The Deutschlandtrend survey, released by public broadcaster ARD on Thursday, showed the SPD hitting a record low of 18 percent of the vote if elections were to be held on Sunday.
In the general election in September, the second strongest party in Germany had hit a historically low result of 20.5 percent.
Support for SPD leader Martin Schulz has also dropped to 25 percent, according to the survey. This is a loss of 5 percentage points since his party announced it would be entering exploratory coalition talks with Chancellor Angela Merkel’s conservatives.
In December, Schulz had pleaded with his party to give him the green light for talks with the Christian Democrats (CDU) and their Bavarian sister party the Christian Social Union (CSU). But following the SPD’s narrow vote to move toward formal negotiations, the leader and his party have seen a decline in popularity.
SPD’s youth wing Jusos have been vocally rejecting any new deal with Merkel. Leader of the Jusos, Kevin Kühnert, has said a re-run of the election would be the best thing for German democracy.
The survey also found that, whereas 52 percent of respondents who identified themselves as SPD members saw a grand coalition government with Merkel’s CDU/CSU Union positively, 46 percent said they viewed it negatively.
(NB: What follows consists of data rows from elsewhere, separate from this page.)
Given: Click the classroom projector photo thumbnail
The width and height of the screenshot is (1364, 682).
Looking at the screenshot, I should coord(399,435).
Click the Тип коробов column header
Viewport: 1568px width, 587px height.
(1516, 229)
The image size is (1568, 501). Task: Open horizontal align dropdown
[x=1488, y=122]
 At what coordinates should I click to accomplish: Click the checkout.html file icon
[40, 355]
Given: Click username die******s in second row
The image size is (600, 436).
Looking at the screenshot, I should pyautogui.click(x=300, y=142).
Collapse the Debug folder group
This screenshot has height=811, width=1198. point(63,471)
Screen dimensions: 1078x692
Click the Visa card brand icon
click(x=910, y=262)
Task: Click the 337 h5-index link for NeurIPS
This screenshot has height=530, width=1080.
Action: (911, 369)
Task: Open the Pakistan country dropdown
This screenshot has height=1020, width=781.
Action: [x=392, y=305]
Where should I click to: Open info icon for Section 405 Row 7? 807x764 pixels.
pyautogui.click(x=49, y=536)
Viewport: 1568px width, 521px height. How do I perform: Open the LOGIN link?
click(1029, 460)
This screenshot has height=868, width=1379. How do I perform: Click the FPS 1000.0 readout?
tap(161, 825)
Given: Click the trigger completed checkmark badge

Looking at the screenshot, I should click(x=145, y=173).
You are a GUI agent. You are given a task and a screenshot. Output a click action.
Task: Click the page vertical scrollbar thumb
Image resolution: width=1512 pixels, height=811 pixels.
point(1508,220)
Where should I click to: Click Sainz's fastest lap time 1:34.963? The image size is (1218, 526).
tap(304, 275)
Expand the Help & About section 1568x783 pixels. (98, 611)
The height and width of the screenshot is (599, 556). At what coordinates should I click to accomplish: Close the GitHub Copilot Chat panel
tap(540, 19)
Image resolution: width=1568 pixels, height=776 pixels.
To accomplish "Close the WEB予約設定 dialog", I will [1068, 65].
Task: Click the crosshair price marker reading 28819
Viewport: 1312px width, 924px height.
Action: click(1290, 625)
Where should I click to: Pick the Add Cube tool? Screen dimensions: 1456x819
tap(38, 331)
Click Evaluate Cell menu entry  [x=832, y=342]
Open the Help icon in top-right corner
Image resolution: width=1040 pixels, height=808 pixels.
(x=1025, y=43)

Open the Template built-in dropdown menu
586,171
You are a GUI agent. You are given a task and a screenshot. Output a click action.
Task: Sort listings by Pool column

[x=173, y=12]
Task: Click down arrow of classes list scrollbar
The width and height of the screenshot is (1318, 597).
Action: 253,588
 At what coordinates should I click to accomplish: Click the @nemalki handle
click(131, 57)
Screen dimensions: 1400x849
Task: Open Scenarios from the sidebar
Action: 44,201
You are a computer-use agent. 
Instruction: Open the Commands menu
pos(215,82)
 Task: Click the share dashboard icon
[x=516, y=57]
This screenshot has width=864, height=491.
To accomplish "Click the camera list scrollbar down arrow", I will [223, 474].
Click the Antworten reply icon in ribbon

71 percent of those surveyed moreover stated that they are losing patience with the length of time it is taking to form a government.
Deutschlandtrend reported that nearly half of respondents – 46 percent – opposed a fourth term for Merkel. Six months ago support for the Chancellor stood at about 70 percent.
But support for Merkel’s conservatives – 33 percent – hasn’t changed since January, according to the survey.
Negotiations between the SPD and Merkel's Union will continue on Friday; it is not yet clear whether talks will be extended beyond their scheduled end on Sunday.
Social Democrat members will have to vote on the coalition agreement with the Union before a new federal government can be formed.